▸ Assignment:
Make an exact copy of the lines from the one holding "Click the Copy action" through the last line of the material, and output nothing else.
** The data follows **
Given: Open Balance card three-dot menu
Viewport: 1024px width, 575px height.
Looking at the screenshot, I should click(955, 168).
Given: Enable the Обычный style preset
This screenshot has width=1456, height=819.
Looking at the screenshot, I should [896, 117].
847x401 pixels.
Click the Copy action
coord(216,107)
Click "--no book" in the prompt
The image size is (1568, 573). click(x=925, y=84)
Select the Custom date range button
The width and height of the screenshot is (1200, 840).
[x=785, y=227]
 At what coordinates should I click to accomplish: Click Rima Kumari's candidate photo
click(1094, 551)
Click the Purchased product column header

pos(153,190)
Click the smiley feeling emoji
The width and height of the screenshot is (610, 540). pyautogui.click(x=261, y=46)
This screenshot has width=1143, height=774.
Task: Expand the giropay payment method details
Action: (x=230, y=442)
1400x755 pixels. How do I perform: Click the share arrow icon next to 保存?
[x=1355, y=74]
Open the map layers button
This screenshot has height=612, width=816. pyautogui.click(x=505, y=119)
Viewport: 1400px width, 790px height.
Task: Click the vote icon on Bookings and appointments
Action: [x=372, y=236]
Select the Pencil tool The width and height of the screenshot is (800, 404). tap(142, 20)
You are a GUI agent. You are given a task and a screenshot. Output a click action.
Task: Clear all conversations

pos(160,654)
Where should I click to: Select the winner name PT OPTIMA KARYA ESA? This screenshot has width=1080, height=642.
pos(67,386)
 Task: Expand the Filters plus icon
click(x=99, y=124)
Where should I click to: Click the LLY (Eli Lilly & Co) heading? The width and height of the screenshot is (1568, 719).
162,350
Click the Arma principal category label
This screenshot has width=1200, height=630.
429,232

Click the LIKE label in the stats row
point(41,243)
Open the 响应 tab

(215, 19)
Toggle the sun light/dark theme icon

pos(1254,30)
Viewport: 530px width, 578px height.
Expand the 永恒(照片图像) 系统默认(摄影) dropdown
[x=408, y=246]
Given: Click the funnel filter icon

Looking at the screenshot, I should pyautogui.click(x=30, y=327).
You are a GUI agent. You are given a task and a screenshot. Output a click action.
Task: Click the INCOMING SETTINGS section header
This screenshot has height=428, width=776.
** End of The data **
▸ Task result:
Click the Copy action
coord(216,107)
Click "--no book" in the prompt
The image size is (1568, 573). click(x=925, y=84)
Select the Custom date range button
The width and height of the screenshot is (1200, 840).
[x=785, y=227]
 At what coordinates should I click to accomplish: Click Rima Kumari's candidate photo
click(1094, 551)
Click the Purchased product column header

pos(153,190)
Click the smiley feeling emoji
The width and height of the screenshot is (610, 540). pyautogui.click(x=261, y=46)
This screenshot has width=1143, height=774.
Task: Expand the giropay payment method details
Action: (x=230, y=442)
1400x755 pixels. How do I perform: Click the share arrow icon next to 保存?
[x=1355, y=74]
Open the map layers button
This screenshot has height=612, width=816. pyautogui.click(x=505, y=119)
Viewport: 1400px width, 790px height.
Task: Click the vote icon on Bookings and appointments
Action: [x=372, y=236]
Select the Pencil tool The width and height of the screenshot is (800, 404). tap(142, 20)
You are a GUI agent. You are given a task and a screenshot. Output a click action.
Task: Clear all conversations

pos(160,654)
Where should I click to: Select the winner name PT OPTIMA KARYA ESA? This screenshot has width=1080, height=642.
pos(67,386)
 Task: Expand the Filters plus icon
click(x=99, y=124)
Where should I click to: Click the LLY (Eli Lilly & Co) heading? The width and height of the screenshot is (1568, 719).
162,350
Click the Arma principal category label
This screenshot has width=1200, height=630.
429,232

Click the LIKE label in the stats row
point(41,243)
Open the 响应 tab

(215, 19)
Toggle the sun light/dark theme icon

pos(1254,30)
Viewport: 530px width, 578px height.
Expand the 永恒(照片图像) 系统默认(摄影) dropdown
[x=408, y=246]
Given: Click the funnel filter icon

Looking at the screenshot, I should pyautogui.click(x=30, y=327).
You are a GUI agent. You are given a task and a screenshot. Output a click action.
Task: Click the INCOMING SETTINGS section header
This screenshot has height=428, width=776.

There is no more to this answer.